Publicado en «Rubio de bote» (colaboración para magazine On, diarios Grupo Noticias, diciembre 2025)
Desde que leí una estadística que aseguraba que la mayoría de los conductores se saca los mocos en los semáforos, cuando me paro con el coche en uno de ellos procuro no tocarme la cara, no vaya a ser que alguien me vea y piense que yo también estoy manos a la obra. Lo cual no quita para que esos breves momentos de relax en la conducción los aproveche para hurgarme por dentro y rebañarme algún que otro pensamiento, más o menos intrusivo.

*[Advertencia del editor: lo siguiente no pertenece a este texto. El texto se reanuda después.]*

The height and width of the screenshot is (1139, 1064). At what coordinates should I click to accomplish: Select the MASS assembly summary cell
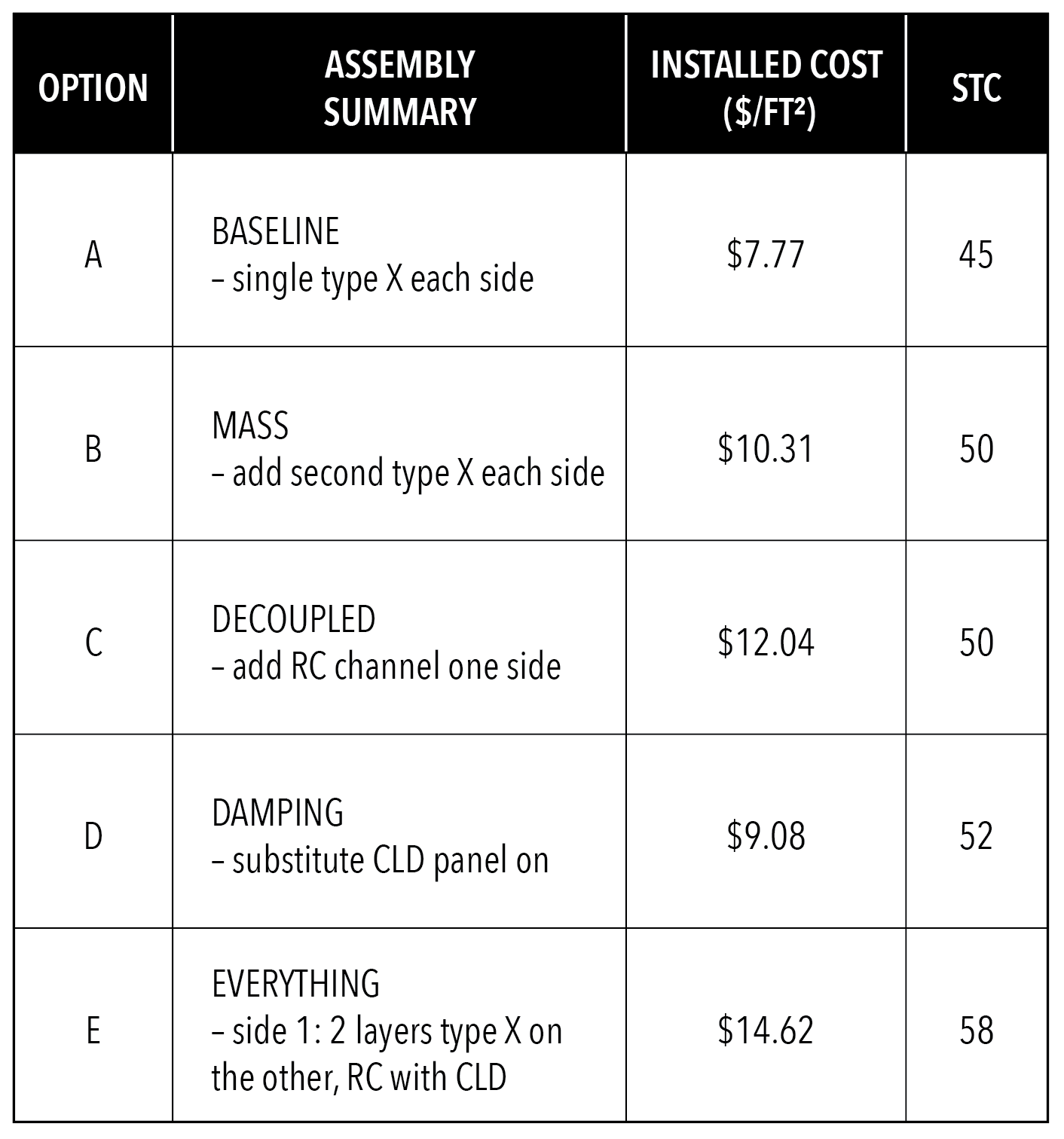(408, 449)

Esta mañana, por ejemplo, delante de la primera luz en rojo se han cruzando ante mi coche un chico y una chica. Los dos eran guapos, tenían esa belleza y esa plenitud de la juventud de la que tal vez solo serán conscientes cuando ya sea tarde, cuando sepan que esta era solo un suspiro que se añora toda la vida. Podían haber hecho una bonita pareja, los he imaginado haciendo el amor, sin embargo cada uno de ellos iba mirando su móvil, y, aunque casi se han rozado, ninguno se ha apercibido de la presencia del otro. He pensado, primero, en tocarles la bocina, pero me he contenido, y se me ha ocurrido que quizás podía escribir un cuento triste en el que él, o ella, o los dos, mientras se cruzaban en el paso de cebra iban mirando una de esas aplicaciones para ligar y en la pantalla les aparecía el otro, al que enviaban un “match” que se extraviaba en el éter cibernético.
Después el semáforo se ha puesto en verde.

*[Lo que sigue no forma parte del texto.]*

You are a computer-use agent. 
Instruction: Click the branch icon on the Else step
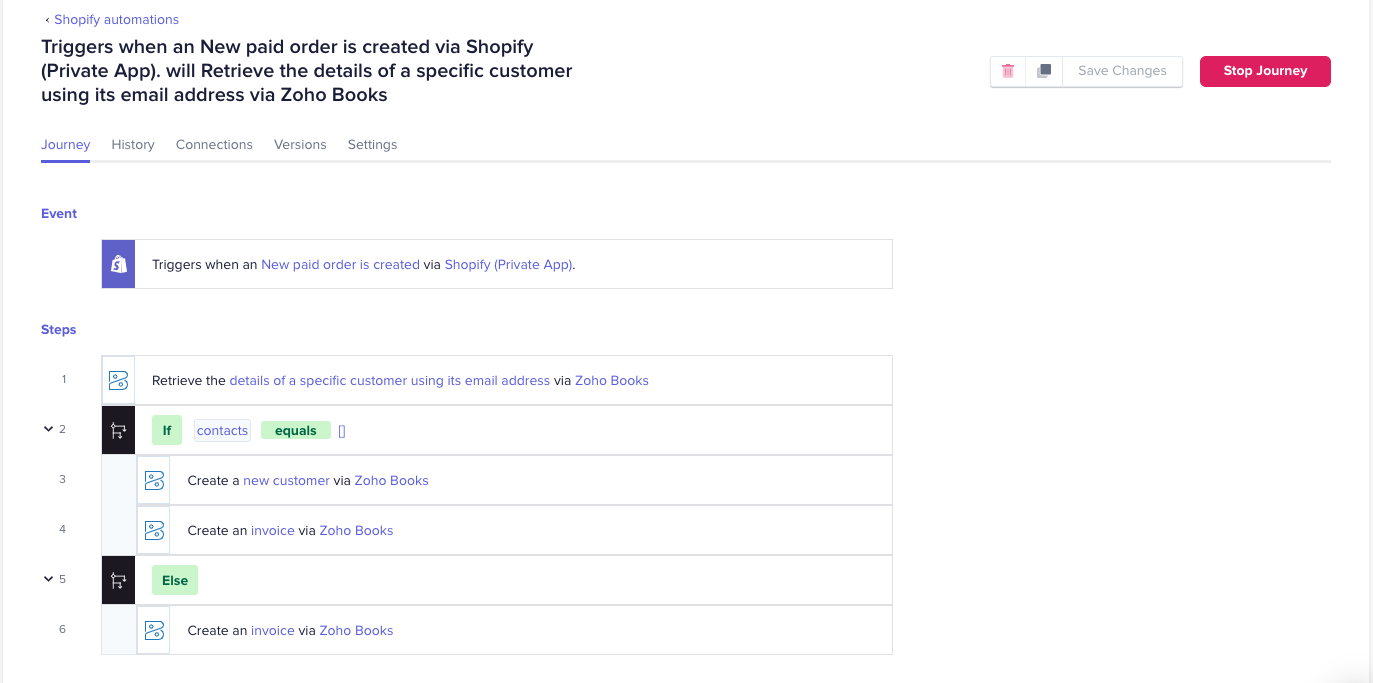tap(118, 580)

Mientras continuaba conduciendo en la radio han contado algunas curiosidades, como que lo koalas duermen veinte horas. No sé qué tipo de vida puede ser esa, a no ser que dentro del sueño exista otro mundo que merezca más la pena que este y la vida real sea solo una pesadilla. ¿Qué sentido tiene si no estar despierto solo cuatro horas, en las que además de vivir, tienes que comer, trabajar para comer, defecar, mirar los mensajes del móvil?
He vuelto a parar unos metros más adelante, en un cruce con decenas de peatones. He imaginado qué ropa interior llevaría cada uno de ellos. No lo hecho de una manera lúbrica o sexual. Me he preguntado si esos peatones también se pondrían de vez en cuando los calzoncillos o las tangas del fondo del cajón, las de las gomas flojas, los dibujos ridículos, las transparencias o agujeros, aquellas a las que solo recurrimos por emergencia, cuando la lavadora se vuelve perezosa. Supongo que sí. La vida de todas las personas es más común a la nuestra de lo que pensamos, tan vulgar como ella, y es a la vez, única, un misterio, una colección de secretos inconfesables, una muda bajo el pantalón con puntillas horteras o dibujos de Homer Simpson, un moco hasta el que el dedo escarbador no llega, un semáforo en rojo para el resto de los humanos, que nunca sabremos qué piensan realmente.